Last week, I was on a panel at the Silicon Valley Directors’ Exchange (SVDX) on Robotics and AI: How will Boards Embrace Tomorrow’s Technologies?
One of the issues we discussed was what happens to displaced workers who lose their jobs to AI.
Let us say, a company that I am on the Board of has just sold a piece of software to 200 enterprise customers for $1 million each and created $200 million of high velocity, richly profitable revenue. But, in the process, at each company, 500o workers have lost their jobs. That is a million workers that we have just put out of work.
The Board is concerned that these one million displaced people will now go to social media attack the company for being a livelihood destroyer. We’re facing a PR nightmare.
Unless we retrain them and make them viable another way.
So, what is the retraining strategy for this mass of displaced workers?
While displaced programmers who have been replaced by automatic code-generators can become data scientists, factory workers, BPO workers, and truck-drivers cannot. They do not have the IQ to upgrade themselves to that extent.
We talked about brain implants and augmentation of human cognitive capacity in the last segment of this series.
The question that I am toying with, and that I posed at the panel last week is this: Can displaced workers with average IQ be retrained to become doctors?
Let me explain why I am going in this direction.
Doctors, I think, NEED AI. As it stands, we expect them to do an incredible level of multi-variate optimization in their heads. We expect them to factor in symptoms, test results, drug parameters (including side-effects and cross-medicinal impact), current research, genetic data, data-driven predictive models, and a whole lot more and guide patients’ wellness quests. This is preposterous for average IQ people. It is even impossible for high IQ people to do at any degree of precision.

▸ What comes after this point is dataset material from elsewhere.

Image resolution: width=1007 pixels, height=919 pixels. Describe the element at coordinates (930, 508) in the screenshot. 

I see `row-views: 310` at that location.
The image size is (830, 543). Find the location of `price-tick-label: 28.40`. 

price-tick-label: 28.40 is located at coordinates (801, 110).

I, personally, would much prefer an AI doctor, and in this case, one that may assist a human with a certain degree of knowledge and training.
Now, if we go back to the possibility of human evolution (man becoming superman) using brain implants and augmentation technologies, could we upgrade displaced, very average IQ people to become adequately knowledgable, such that they can then work with the AI doctors and become viable citizens with decent livelihoods?
If the answer is yes, then humanity would take a step forward.
Quality of healthcare today sucks on a large scale. AI can improve that decisively. And if augmentation can bring hundreds of million displaced people up-to-speed to offer quality healthcare, we have solved one of the key issues facing humanity today: extreme poverty and inequality.
I will be watching the developments in this space with keen attention.